U.S. leaders recognized that to sustain a military presence deep in the Cà Mau Peninsula they had to develop a permanent logistics capability in the region. The repair ships, self-propelled Barracks ships and Landing Ship, Tanks (LSTs) deployed to the Gulf of Siam in December 1968 were too distant from the inland operational areas so the Allies had to find another way to supply the riverine forces. Admiral Elmo Zumwalt ordered the construction of an Ammi barge pontoon base mid-point in the Cửa Lớn River opposite Năm Căn. Zumwalt hoped that the base afloat would serve as an essential element in an operation called Sea Float to assert the South Vietnamese government's presence in the Cà Mau region. The eventual 13-barge complex, a mobile advanced tactical support base (MATSB), provided berthing, messing, and supply support for U.S. Patrol Craft Fast (PCFs), riverine assault craft and patrol gunboats; RVNN ships and craft; and Navy SEALs. A Huey gunship from the HA(L)-3 detachment operated from a landing platform on one of the barges.

On the morning of 25 June 1969, Navy Dock landing ships towed the barges to the mouth of the Bo De where they were taken in tow by tugs and moored off Năm Căn. The weapons of the U.S. and South Vietnamese combat vessels as well as emplaced mortars and automatic weapons made Sea Float a defensive porcupine. The river's 6 to 8-knot current provided the most effective defense against VC swimmer-sappers.

In November 1969, COMUSMACV General Creighton Abrams endorsed Zumwalt's first-priority effort to establish a permanent South Vietnamese government presence in Cà Mau, in Operation Solid Anchor. Additional resources poured in. United States Air Force planes defoliated the terrain surrounding both Năm Căn and Sea Float with Agent Orange to deny the VC cover and concealment. South Vietnamese ground troops reinforced the area's defense forces. As security improved in the area civilians began to return to Năm Căn.

The initial building operation at Nam Can was to install a floating base on concrete pontoons to provide security while the Seabees worked on the shore to build an Advanced Tactical Support Base, called Solid Anchor, however the swampy sands weren't up to carrying the loads of a modern naval base, neither the heavy equipment nor the naval base structures.
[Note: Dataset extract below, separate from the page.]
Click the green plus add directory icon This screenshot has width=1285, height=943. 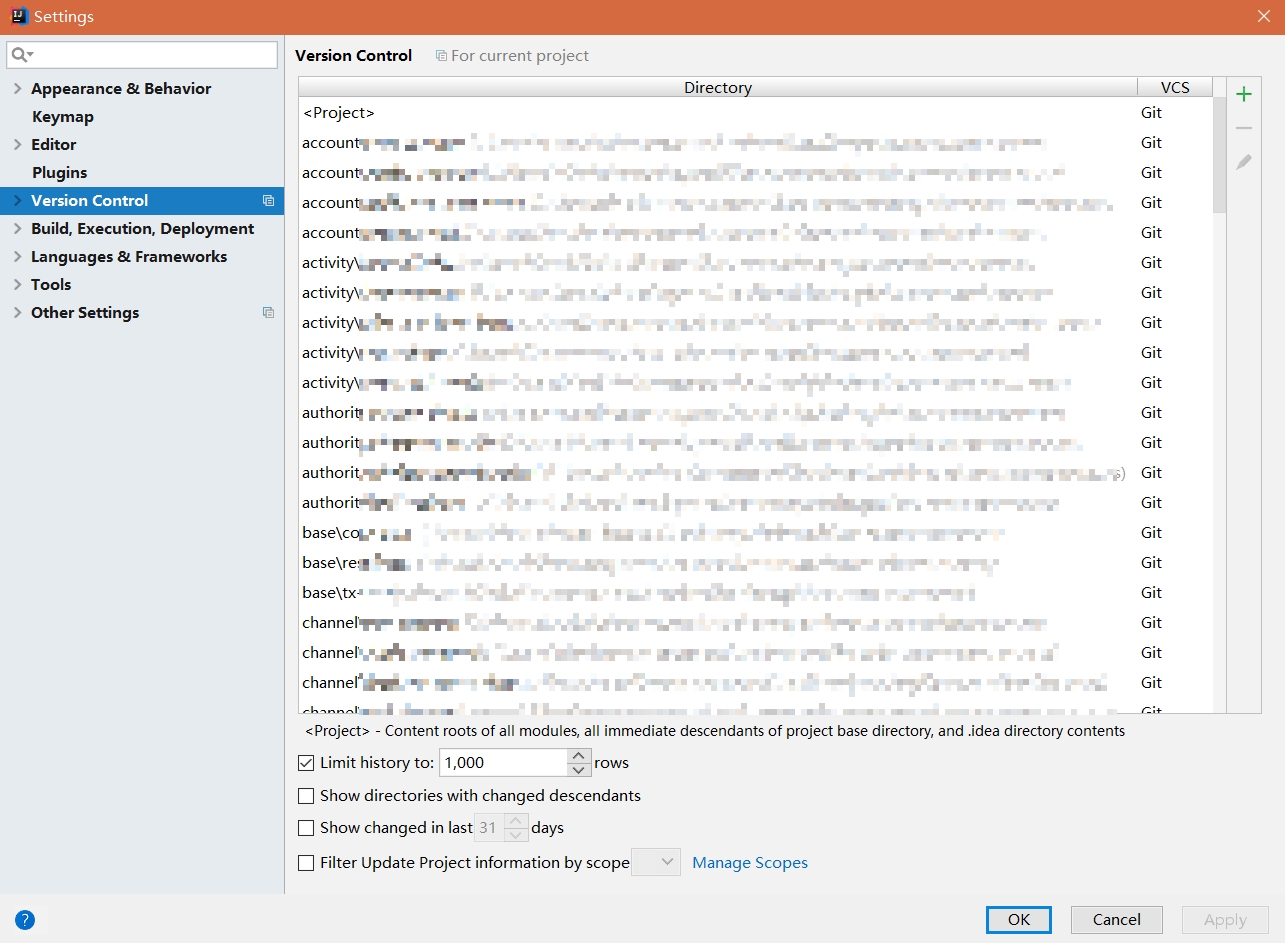pos(1243,95)
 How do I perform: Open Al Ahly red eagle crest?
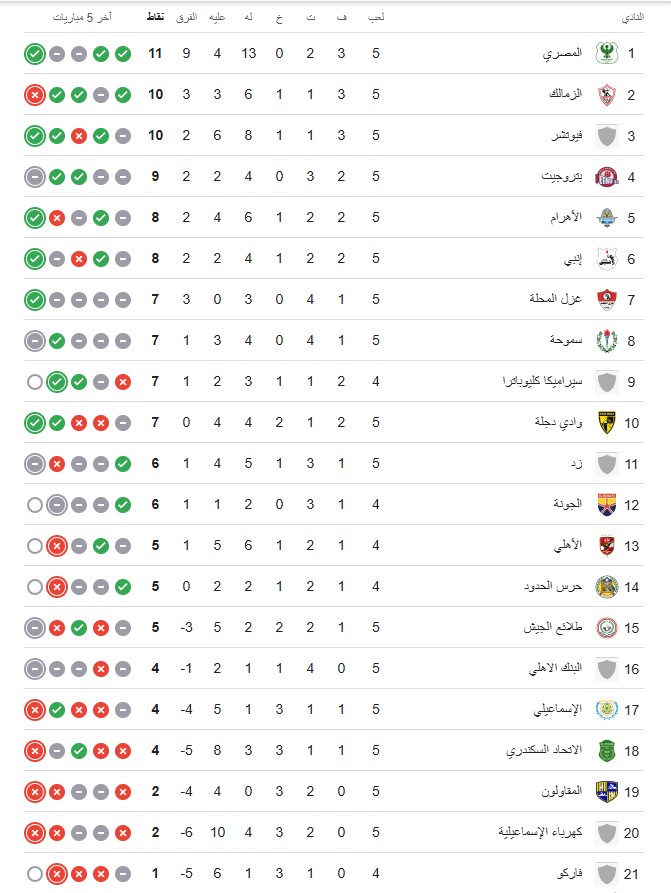[607, 546]
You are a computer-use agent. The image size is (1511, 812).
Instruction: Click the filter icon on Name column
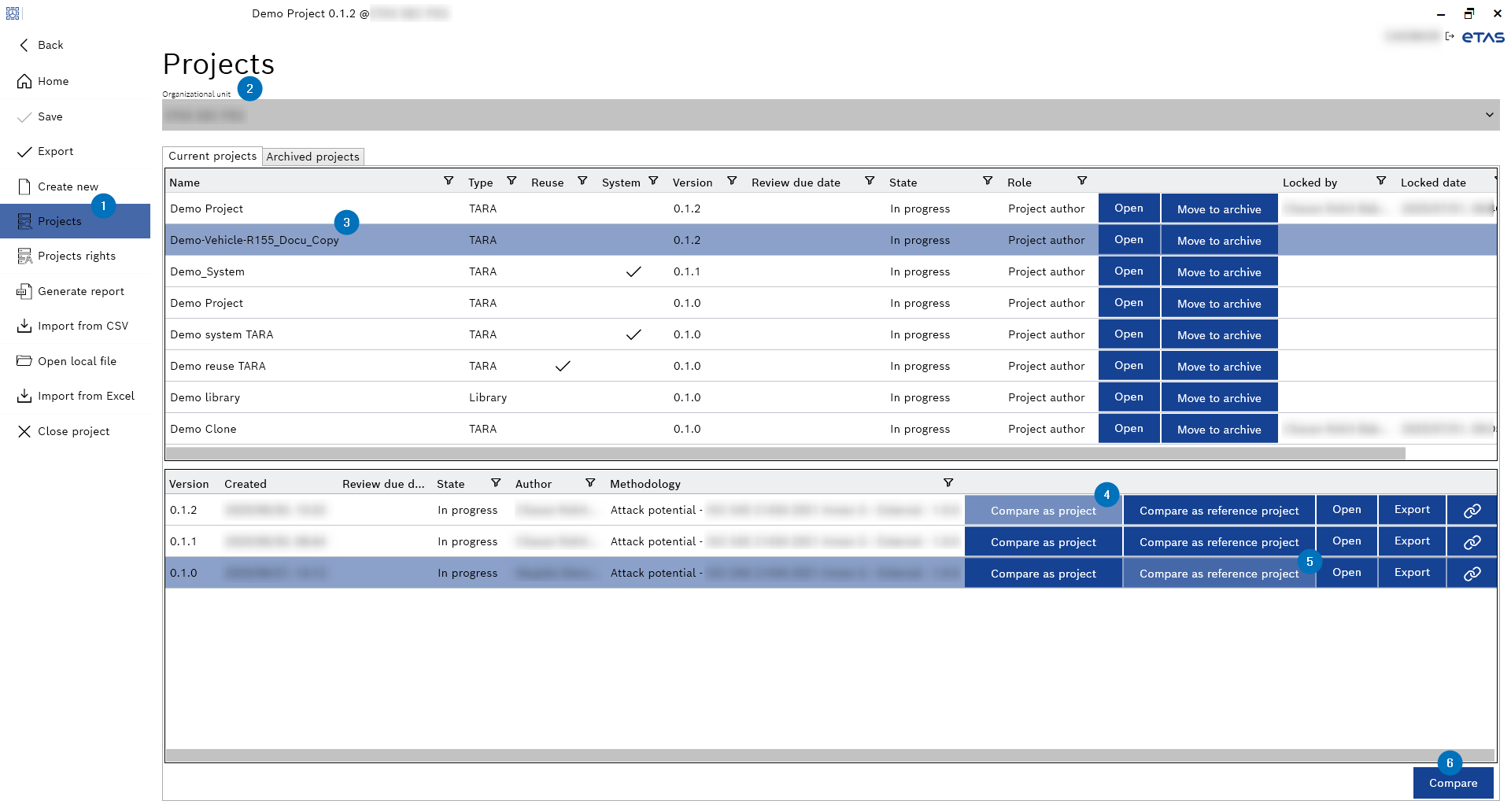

The contractor took over the dredging and fill needed for the base and a 3000 ft runway. Eventually, by 1970, Nam Can was going to need 640,000 cubic yards of fill to support a base and airfield. This meant a fill of 3-5 ft on most of the base. The base eventually had 12 Butler buildings, 41 SEA huts and a fleet of 39 patrol boats of various kinds and about 1,000 people in the base population including RVNN dependent housing built by Seabees.

In April 1970, guards on Sea Float frustrated an attack by VC swimmer-sappers equipped with Soviet-made underwater gear and explosives, killing four VC with grenades and rifle fire. That July, mines tore a hole in anchored in the Cửa Lớn but failed to sink the ship. Later in the month the VC mined and capsized the RVNN's LSSL-225, killing 17 RVNN sailors.

In September 1970 the Solid Anchor base ashore was ready to take on the logistic support job and Sea Float was disestablished. Soon after that date, the Navy towed the Ammi barges out of the area to serve other needs.

In April 1971, the Navy turned over control of the Solid Anchor base which had cost US$50m to construct to the RVNN. American naval advisors continued to serve at Nam Can until February 1973, one month before the final withdrawal of all U.S. military personnel from South Vietnam. The RVNN 5th Coastal Flotilla operated 27 patrol craft from the base.